Infusion of P-Capt prion-filtered red blood cell products demonstrate acceptable in vivo viability and no evidence of neoantigen formation
Article first published online: 14 APR 2011
© 2011 American Association of Blood Banks
Volume 51, Issue 10, pages 2228–2236, October 2011
How to Cite
Cancelas, J. A., Rugg, N., Pratt, P. G., Worsham, D. N., Pehta, J. C., Banks, K., Davenport, R. D. and Judd, W. J. (2011), Infusion of P-Capt prion-filtered red blood cell products demonstrate acceptable in vivo viability and no evidence of neoantigen formation. Transfusion, 51: 2228–2236. doi: 10.1111/j.1537-2995.2011.03133.x
- Issue published online: 10 OCT 2011
- Article first published online: 14 APR 2011
- Received for publication October 26, 2010; revision received February 10, 2011, and accepted February 16, 2011.
BACKGROUND: Transmission of variant Creutzfeldt-Jacob disease (vCJD) is a major concern in blood transfusion. The P-Capt filter has been shown to remove around 4 log ID50 prion infectivity from prion-spiked human red blood cells (RBCs).

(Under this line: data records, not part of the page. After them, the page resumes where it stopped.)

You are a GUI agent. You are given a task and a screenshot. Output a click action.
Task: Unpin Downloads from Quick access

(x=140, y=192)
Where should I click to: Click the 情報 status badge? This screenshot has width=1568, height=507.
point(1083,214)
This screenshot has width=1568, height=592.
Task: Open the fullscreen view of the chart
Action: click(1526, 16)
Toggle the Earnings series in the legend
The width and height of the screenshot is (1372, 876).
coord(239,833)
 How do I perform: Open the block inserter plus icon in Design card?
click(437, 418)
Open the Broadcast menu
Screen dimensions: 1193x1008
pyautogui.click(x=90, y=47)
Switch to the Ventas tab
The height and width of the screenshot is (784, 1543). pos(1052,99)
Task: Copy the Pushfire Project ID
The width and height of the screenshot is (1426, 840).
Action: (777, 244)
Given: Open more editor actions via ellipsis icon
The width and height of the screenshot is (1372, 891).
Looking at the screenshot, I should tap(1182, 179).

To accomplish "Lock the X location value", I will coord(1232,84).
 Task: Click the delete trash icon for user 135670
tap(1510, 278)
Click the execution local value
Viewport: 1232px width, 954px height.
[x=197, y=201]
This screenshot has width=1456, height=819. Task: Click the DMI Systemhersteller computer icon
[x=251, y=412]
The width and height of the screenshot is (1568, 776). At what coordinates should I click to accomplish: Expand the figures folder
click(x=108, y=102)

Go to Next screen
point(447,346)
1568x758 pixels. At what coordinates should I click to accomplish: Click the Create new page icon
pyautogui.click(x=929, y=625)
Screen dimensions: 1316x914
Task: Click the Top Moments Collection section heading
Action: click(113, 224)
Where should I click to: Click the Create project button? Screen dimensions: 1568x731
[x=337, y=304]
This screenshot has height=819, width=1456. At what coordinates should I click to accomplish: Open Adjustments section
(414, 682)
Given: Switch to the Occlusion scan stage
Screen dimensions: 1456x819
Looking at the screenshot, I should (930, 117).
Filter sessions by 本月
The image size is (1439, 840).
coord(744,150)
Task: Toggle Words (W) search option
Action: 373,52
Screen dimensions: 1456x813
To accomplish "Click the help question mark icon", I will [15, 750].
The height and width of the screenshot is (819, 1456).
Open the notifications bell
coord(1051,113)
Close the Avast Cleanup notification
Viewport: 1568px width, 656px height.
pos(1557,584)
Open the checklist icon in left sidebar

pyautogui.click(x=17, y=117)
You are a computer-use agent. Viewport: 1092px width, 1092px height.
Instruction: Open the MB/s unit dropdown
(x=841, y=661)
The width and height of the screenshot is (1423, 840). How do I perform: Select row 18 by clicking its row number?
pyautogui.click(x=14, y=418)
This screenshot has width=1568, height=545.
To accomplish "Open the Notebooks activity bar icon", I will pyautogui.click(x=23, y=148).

STUDY DESIGN AND METHODS: Two independent, single-center, randomized, open-label studies were designed to analyze the safety of P-Capt–filtered RBCs. RBCs prepared from leukoreduced whole blood from 43 eligible subjects were randomly assigned to P-Capt filtration and/or storage in plasma or SAGM and stored for 28 or 42 days. Stored RBCs were analyzed for in vivo 24-hour recovery, hemolysis, metabolic variables, blood group antigen expression, neoantigen formation, and safety after autologous infusion.
RESULTS: Mean P-Capt filtration times for leukoreduced RBCs were 41 (SAGM) to 51 (plasma) minutes. Thirteen of 14 subjects receiving P-Capt–filtered RBCs had 24-hour RBC recoveries of 75% or more after 42-day storage, with a mean hemolysis of less than 0.6%. No loss of RBC antigen expression or formation of neoantigens was observed. In both studies, RBCs had white blood cell counts of less than 1 × 106/unit after leukofiltration. P-Capt prion filtration provided an additional greater than 0.8 log leukoreduction. No serious or unexpected adverse events were observed after infusion of P-Capt–filtered full-volume RBC units.
CONCLUSIONS: P-Capt–filtered, stored RBCs demonstrated acceptable viability and no detectable neoantigen expression, immunogenic responses. or safety issues after infusion of a complete unit. The additional filtration time and modest reduction in RBC content are within acceptable levels for implementation in countries with transfusion transmission of vCJD.